Michael Kretschmer fordert verstärkte Nutzung von Braunkohle
Sachsens Ministerpräsident Michael Kretschmer (CDU) spricht sich angesichts leerer Gasspeicher und hoher Importe von US-Flüssigerdgas (LNG) für eine verstärkte Nutzung heimischer Braunkohle aus. „Wir haben ein Ziel, das absolut richtig ist. Wir wollen CO2 einsparen. Es muss aber auch ökonomisch und sozial funktionieren“, sagte Kretschmer dem Tagesspiegel.
Fokus auf Energiepolitik
Kretschmer betont die Notwendigkeit,die Braunkohle wieder stärker in den Fokus der Energiepolitik zu rücken. Er erinnert daran, dass der Ausstieg aus der Braunkohleverstromung ursprünglich mit dem Bau von Gaskraftwerken einhergehen sollte, da Gas nur halb so viel CO2 ausstoße wie Braunkohle. Der Wegfall von russischem Gas habe jedoch die Energiewende verändert. „Das LNG hat einen ähnlichen Klimaeffekt wie die heimische Braunkohle“, so Kretschmer.

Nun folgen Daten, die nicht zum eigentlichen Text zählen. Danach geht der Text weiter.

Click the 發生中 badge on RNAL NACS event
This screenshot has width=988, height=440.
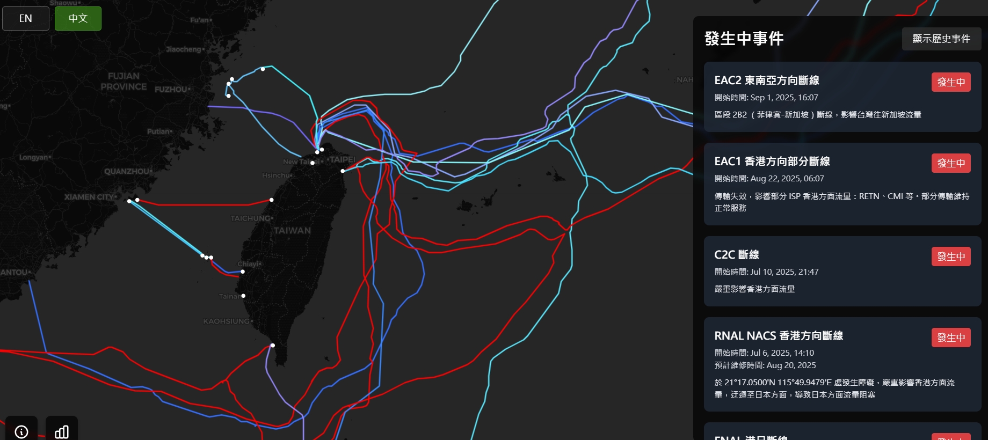950,338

Forderung nach Aussetzung des CO2-Preises
Kretschmer fordert, den CO2-Preis auf Braunkohle auszusetzen, um deren wettbewerbsfähigkeit zu erhalten. Er kritisiert die Bevorzugung von LNG trotz ähnlicher Klimafaktoren und der Notwendigkeit des Imports. „Mit der Braunkohleverstromung sind wir vom Ausland unabhängig, erhalten Arbeitsplätze und nutzen vorhandene Infrastruktur“, erklärte Kretschmer. Der Bau neuer Gaskraftwerke an bestehenden Kohlekraftwerken erziele keinen Klimaeffekt und müsse kritisch diskutiert werden,um der Volkswirtschaft nicht zu schaden.